Schematic diagram of Gibbs’ geometry, for the MaxEnt cost-benefit climate model weighting framework of §3

4 Conclusions

In this study, several maximum-entropy frameworks are presented for the synthesis of outputs from multiple Earth climate models, based on constraints on the properties of individual models (microcanonical framework) or ensembles of models (two canonical frameworks). The asymptotic and non-asymptotic entropy functions for each case are derived by combinatorial reasoning, and applied to simple systems constrained by the total model energy E (microcanonical) or mean ensemble energy 〈E〉 (canonical). In each case it is shown that the MaxEnt method identifies the most representative (most probable) model from a set of climate models, subject to the specified constraints, eliminating the need to calculate the entire set. The parametric and geometric implications of the underlying Jaynesian mathematical structure are examined, with reference to a canonical framework with competing cost and benefit constraints, allowing interrogation of the trade-off between costs and benefits. Finally, a finite-time limit on the minimum cost of modification of the synthesis framework, at finite rates of change, is also reported.

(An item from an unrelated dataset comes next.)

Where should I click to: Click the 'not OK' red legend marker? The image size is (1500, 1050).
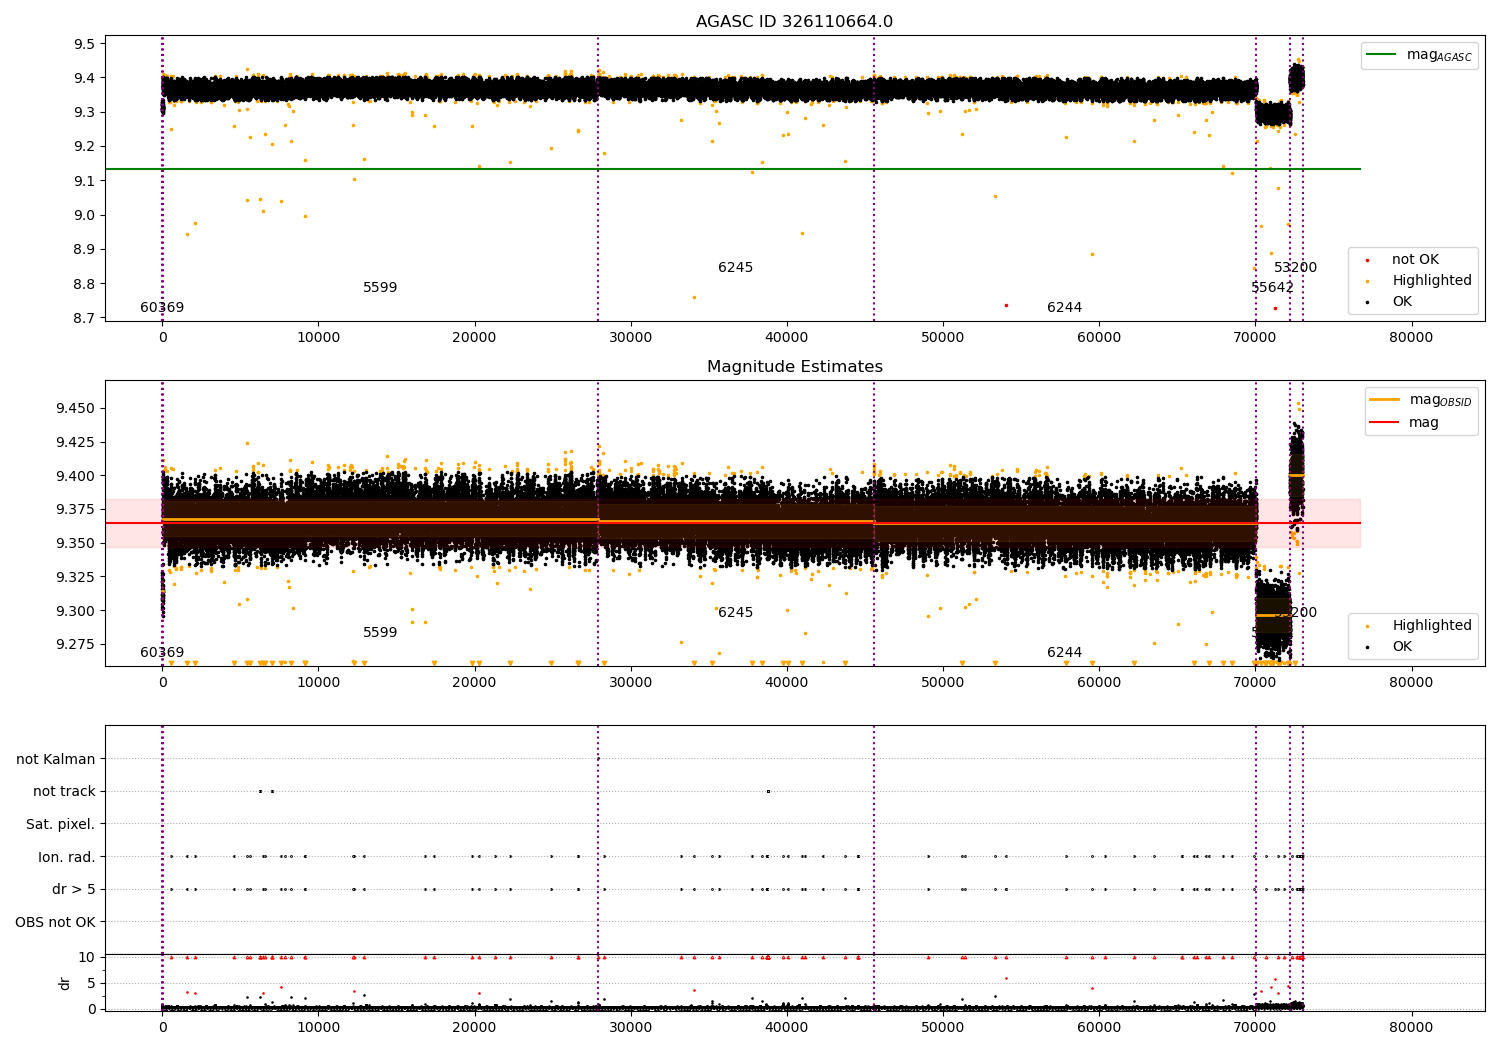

The foregoing analysis therefore provides climate modellers—or those who must rank and combine climate models—with a rational tool to amalgamate a large set of models into a single representative model (or a small representative set). This enables the weighting of climate projections from different groups, and will also dramatically reduce the computational demand on the climate modelling community. Indeed, the benefits extend into other fields: as commented by a reviewer, for long-range weather forecasts it is common practice to combine projections from different meteorological models, to improve reliability. The MaxEnt frameworks proposed here could equally be applied to this task.

A caveat to the foregoing analysis is that the inferred equilibrium climate model will not necessarily be the “most correct” model, but merely the one which is most representative of the available set of models. If the model space is incomplete, or their underlying physical or modelling assumptions are incorrect, any resulting errors will also be incorporated in the equilibrium model. A more comprehensive probabilistic framework, which incorporates the errors associated with our lack of knowledge (of data, phenomena and models), would consist of a Bayesian inferential framework extending back to all raw climate data, a substantial endeavour which—as its minimum condition—would require climate scientists to abandon their use of orthodox methods for statistical inference and parameter estimation (Jaynes and Bretthorst 2003).